Haynes is an Assembly member representing Riverside and Temecula.
He serves on the Appropriations and Budget Committees. [go to
Assembly Member Haynes
website at California Assembly]
Now
They're Worried
Reality dawns on Progressive Sacramento...
[Ray Haynes] 10/27/03
In a recent appearance on CNN, Speaker Herb Wesson told Judy
Woodruff that the
lesson of the October 7 recall was that “people are tired of the partisan
bickering.” According to Wesson, the recall was not a demand from the voters
for a change of direction, but rather a request that the politicians in Sacramento “all
just get along.”
Note to Wesson—there was no partisan bickering in
California before October 7. Democrats ran everything. Democrats occupied every
statewide office, controlled
both houses of the Legislature, and, quite frankly, had their way with public
policy in California. The Democrats screwed it up.
In fact,
the only partisan bickering in Sacramento was the Republicans
in the
Legislature saying “don’t go there” or “don’t
do that” because “you will screw it up if you do.” Republicans
couldn’t stop the Democrats from doing anything. Republicans could only
warn about the folly of the policies Democrat implemented.
And warn
Republicans did, and foolish Democrats were. Whether it was
housing policy, worker’s
compensation policy, budget policy, transportation, education, legal, or welfare
policy, the Republicans spent five years warning the Democrats,
and Democrats spent five years screwing things up. The voters finally got fed
up, and said enough is enough.
Now the Democrats
are worried about the consequences of those decisions. In a
recent interview, the Chair of the Assembly Appropriations
Committee, Assemblyman
Darrell Steinberg, (the committee that is supposed to help restrain state spending)

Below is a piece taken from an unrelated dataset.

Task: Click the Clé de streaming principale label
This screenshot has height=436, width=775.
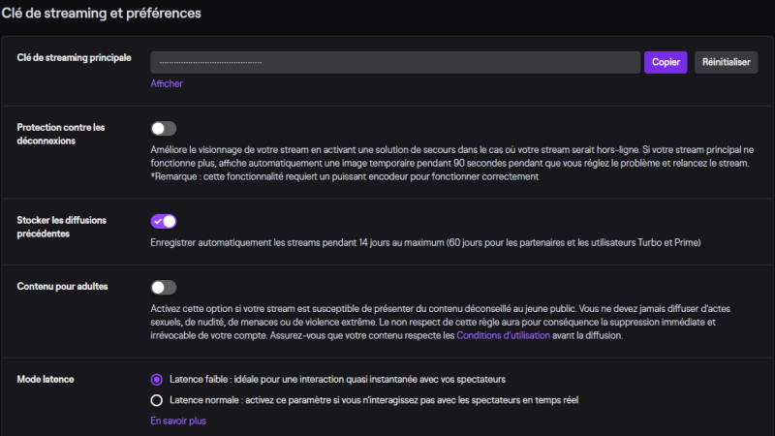Action: pos(75,58)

called upon the new Governor to propose a “comprehensive” budget
plan to solve the “structural” budget deficit the state faces. Thanks—Republicans
asked for that in May 2001 and May 2002 when it became clear that the budget
was facing a problem. Democrats denied there was any “structural” problem
at all. In fact, as late as September 2002, Gray Davis and the Democrats were
claiming they had solved the budget problem. Now, just over a year later and
$20 billion more in debt, these guys are finally getting responsible. Appreciate
the input, Darrell, maybe if you had said something earlier, we could have actually
done something about it.
The State
Treasurer is also getting religion on fiscal responsibility.

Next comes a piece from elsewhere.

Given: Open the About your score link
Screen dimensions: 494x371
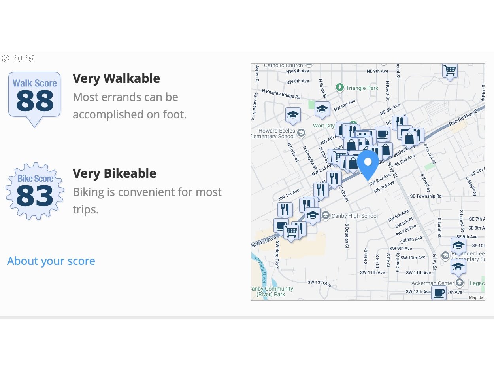Looking at the screenshot, I should tap(51, 261).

From May, when then Governor Davis proposed borrowing $12 billion
with a revenue bond,
until October 7, the Treasurer, a Democrat, said nary a peep about any possible
legal problems with the bond. With the election of a Republican Governor on
October
7, this Democrat Treasurer has now become the soul of wisdom on fiscal restraint,
and legal impediments to the bond. Thanks for the help, Phil, maybe you should
have said something when Gray was Governor.
The good
news is—the adults
are back in charge. These problems will get fixed. Unfortunately, it is going
to be a painful couple of years. Democrats
will howl for taxes to solve these problems, but it is important to remember—they
had the wrong solutions to the state’s problems before, they will have
the wrong solutions in the future. They haven’t changed their solutions
at all, they just now have a Republican with real responsibility who they can
try to blame when their solutions don’t work.
No—the reason for the
recall wasn’t partisan bickering. That is just
beginning; with my Democrat colleagues doing most of the bickering. The problem
that led to the recall was five years of one-party, left-wing rule of California,
and the policy solutions the left-wingers enacted that nearly bankrupted our
state. It is nice that they are finally worried about the future of this state,
but let’s hope they actually contribute to the solution rather than complain
about losing power. That would be a real switch for these folks.